WHAT THIS TASK INVOLVES> Could you reproduce the records below character for character, from the line with "What do you see at coordinates (340, 226)" up to and including the line with "at (150, 260)."?

INFORMATION GIVEN>
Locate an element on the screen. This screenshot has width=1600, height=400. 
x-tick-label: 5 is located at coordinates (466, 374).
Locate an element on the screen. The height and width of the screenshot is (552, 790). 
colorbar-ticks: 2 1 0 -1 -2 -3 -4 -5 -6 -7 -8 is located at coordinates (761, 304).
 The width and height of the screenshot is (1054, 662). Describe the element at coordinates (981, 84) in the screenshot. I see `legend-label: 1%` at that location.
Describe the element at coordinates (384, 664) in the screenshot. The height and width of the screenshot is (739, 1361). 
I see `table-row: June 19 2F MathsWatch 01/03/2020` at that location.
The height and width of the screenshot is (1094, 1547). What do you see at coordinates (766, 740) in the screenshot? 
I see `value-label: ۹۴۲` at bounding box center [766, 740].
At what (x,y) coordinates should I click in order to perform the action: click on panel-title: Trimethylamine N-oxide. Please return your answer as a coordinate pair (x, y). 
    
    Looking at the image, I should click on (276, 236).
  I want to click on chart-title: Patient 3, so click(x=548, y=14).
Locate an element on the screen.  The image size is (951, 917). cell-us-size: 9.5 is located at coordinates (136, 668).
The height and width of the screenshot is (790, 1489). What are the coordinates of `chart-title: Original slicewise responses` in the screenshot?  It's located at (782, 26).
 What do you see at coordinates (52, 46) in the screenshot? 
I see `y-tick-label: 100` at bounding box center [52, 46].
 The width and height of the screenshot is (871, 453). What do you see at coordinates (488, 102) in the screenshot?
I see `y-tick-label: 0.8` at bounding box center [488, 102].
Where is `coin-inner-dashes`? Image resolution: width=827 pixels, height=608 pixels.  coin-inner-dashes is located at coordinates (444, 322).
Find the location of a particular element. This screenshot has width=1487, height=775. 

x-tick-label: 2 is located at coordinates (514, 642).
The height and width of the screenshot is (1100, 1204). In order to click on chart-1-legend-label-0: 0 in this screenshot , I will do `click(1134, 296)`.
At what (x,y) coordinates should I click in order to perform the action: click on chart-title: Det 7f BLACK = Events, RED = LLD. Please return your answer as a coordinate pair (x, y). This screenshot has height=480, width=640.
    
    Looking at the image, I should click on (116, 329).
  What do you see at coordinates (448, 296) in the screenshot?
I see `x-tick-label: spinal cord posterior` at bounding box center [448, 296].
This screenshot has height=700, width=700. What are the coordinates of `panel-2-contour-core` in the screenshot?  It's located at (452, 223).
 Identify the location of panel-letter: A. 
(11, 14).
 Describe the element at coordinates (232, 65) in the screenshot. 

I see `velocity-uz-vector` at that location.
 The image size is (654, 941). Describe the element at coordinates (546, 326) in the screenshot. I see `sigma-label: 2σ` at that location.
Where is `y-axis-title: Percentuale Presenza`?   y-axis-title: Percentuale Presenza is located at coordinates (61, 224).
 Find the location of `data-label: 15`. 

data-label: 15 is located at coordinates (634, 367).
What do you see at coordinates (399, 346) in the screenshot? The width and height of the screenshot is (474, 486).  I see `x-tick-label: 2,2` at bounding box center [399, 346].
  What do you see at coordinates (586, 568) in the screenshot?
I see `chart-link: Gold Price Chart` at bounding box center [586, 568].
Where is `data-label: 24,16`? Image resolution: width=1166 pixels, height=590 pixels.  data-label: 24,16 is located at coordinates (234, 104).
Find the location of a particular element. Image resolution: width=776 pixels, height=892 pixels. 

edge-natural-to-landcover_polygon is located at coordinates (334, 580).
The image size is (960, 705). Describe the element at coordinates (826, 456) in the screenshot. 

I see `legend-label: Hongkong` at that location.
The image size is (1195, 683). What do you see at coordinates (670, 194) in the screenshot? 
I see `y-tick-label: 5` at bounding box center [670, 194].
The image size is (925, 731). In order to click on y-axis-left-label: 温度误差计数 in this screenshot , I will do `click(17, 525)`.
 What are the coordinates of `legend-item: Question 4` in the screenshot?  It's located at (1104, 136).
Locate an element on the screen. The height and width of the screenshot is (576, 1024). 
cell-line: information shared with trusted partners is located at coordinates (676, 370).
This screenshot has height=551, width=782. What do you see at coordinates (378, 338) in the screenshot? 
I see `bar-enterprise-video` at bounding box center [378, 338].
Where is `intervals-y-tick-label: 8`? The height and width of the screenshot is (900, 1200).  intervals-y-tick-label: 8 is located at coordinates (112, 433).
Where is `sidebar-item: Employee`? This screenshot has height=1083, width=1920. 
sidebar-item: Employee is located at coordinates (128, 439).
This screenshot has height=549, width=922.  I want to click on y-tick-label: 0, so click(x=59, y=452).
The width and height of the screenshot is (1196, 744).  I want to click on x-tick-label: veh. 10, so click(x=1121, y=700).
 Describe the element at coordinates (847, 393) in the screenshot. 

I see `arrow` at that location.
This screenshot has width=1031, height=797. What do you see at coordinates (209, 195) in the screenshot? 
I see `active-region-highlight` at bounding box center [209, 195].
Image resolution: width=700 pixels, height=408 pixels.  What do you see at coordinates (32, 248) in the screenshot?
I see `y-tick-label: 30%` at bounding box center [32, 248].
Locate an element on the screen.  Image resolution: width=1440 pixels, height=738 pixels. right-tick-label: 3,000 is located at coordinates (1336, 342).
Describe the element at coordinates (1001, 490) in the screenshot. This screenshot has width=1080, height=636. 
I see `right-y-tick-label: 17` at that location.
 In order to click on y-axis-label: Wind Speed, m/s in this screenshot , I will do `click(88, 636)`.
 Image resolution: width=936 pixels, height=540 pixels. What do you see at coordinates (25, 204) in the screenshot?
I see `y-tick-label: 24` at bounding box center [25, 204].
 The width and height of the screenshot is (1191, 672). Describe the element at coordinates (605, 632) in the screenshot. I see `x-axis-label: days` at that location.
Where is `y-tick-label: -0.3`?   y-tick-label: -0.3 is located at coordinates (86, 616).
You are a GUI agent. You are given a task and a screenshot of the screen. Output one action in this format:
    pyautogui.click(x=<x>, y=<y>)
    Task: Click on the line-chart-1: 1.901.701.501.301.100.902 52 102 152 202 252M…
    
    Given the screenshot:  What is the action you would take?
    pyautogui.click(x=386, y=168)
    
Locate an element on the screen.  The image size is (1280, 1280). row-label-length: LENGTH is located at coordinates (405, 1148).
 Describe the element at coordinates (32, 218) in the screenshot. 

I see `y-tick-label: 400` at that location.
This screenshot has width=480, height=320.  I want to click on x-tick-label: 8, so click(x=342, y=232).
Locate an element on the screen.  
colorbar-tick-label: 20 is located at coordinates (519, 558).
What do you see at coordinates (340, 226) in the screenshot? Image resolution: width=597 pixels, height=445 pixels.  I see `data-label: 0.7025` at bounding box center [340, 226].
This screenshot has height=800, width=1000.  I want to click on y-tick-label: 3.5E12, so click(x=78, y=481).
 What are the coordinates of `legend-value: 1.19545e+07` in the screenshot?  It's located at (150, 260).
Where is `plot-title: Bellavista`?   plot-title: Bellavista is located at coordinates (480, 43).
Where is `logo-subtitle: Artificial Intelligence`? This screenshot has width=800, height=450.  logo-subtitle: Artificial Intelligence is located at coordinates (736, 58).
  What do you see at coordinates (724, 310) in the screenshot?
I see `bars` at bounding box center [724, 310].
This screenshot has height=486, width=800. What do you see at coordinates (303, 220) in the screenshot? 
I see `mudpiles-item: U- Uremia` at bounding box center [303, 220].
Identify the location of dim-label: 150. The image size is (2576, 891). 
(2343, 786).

OUTPUT>
What do you see at coordinates (340, 226) in the screenshot? Image resolution: width=597 pixels, height=445 pixels.  I see `data-label: 0.7025` at bounding box center [340, 226].
This screenshot has height=800, width=1000.  I want to click on y-tick-label: 3.5E12, so click(x=78, y=481).
 What are the coordinates of `legend-value: 1.19545e+07` in the screenshot?  It's located at (150, 260).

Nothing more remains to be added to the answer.